Return the items word for word, from the line with "Given: Open the" through the end of the items, and leave the pictures out of your answer.
____ RECORDED DATA
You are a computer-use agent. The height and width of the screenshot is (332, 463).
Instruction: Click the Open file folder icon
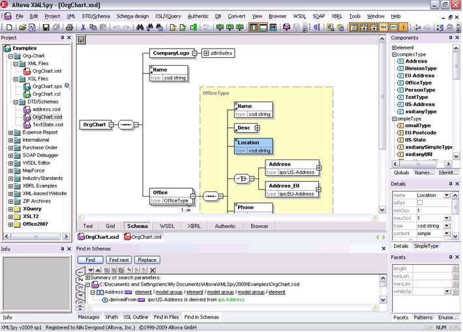point(22,27)
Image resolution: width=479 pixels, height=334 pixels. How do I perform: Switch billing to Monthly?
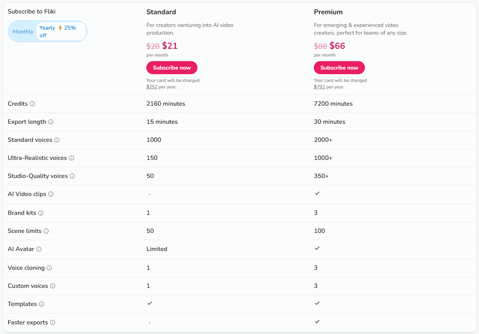[23, 32]
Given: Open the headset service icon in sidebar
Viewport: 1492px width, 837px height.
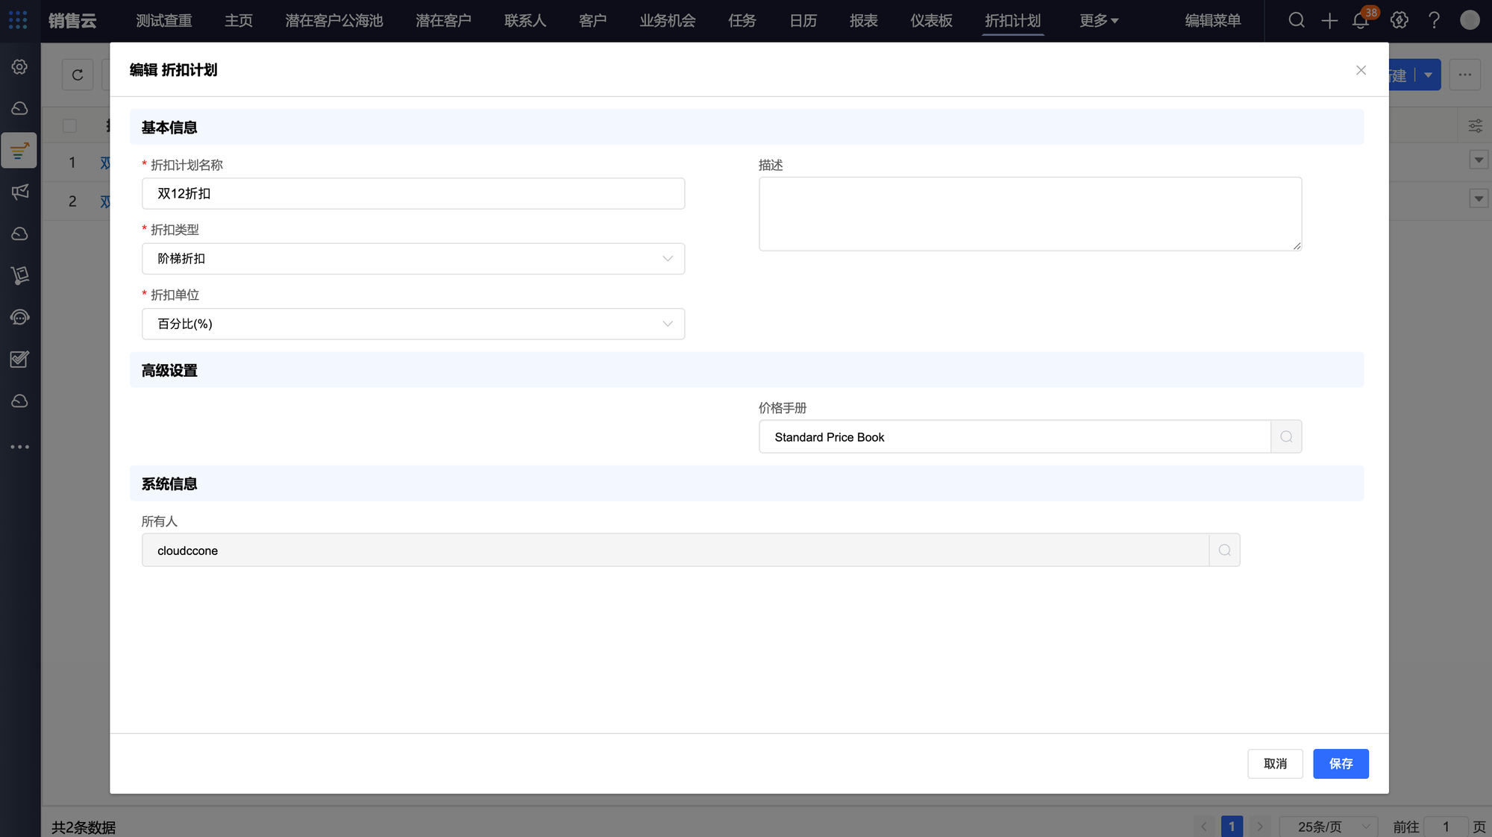Looking at the screenshot, I should (20, 318).
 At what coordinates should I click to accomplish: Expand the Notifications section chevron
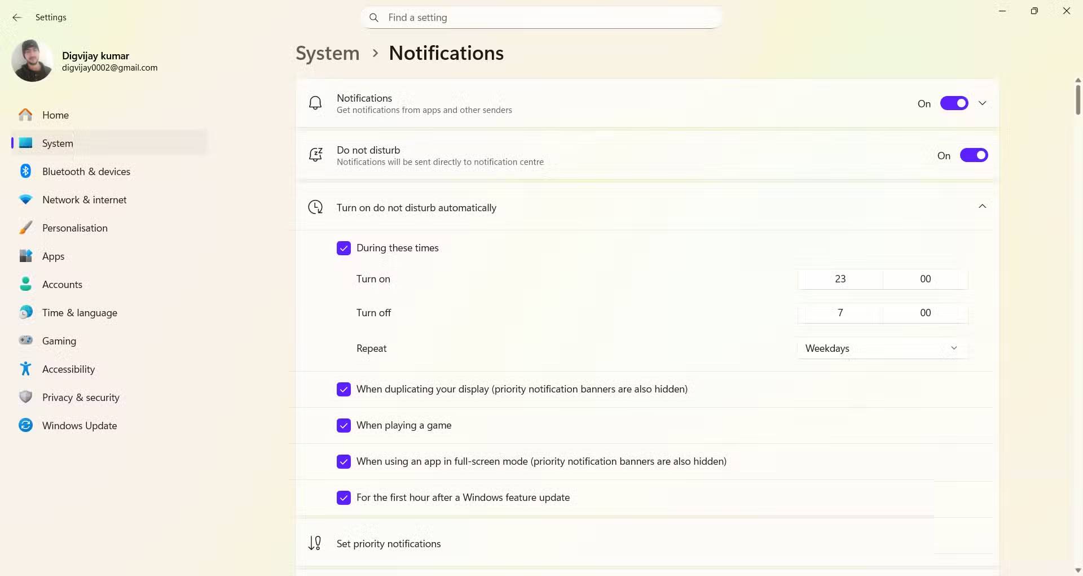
________
RESPONSE —
Given: Open the headset service icon in sidebar
Viewport: 1492px width, 837px height.
Looking at the screenshot, I should (20, 318).
 At what coordinates should I click to accomplish: Expand the Notifications section chevron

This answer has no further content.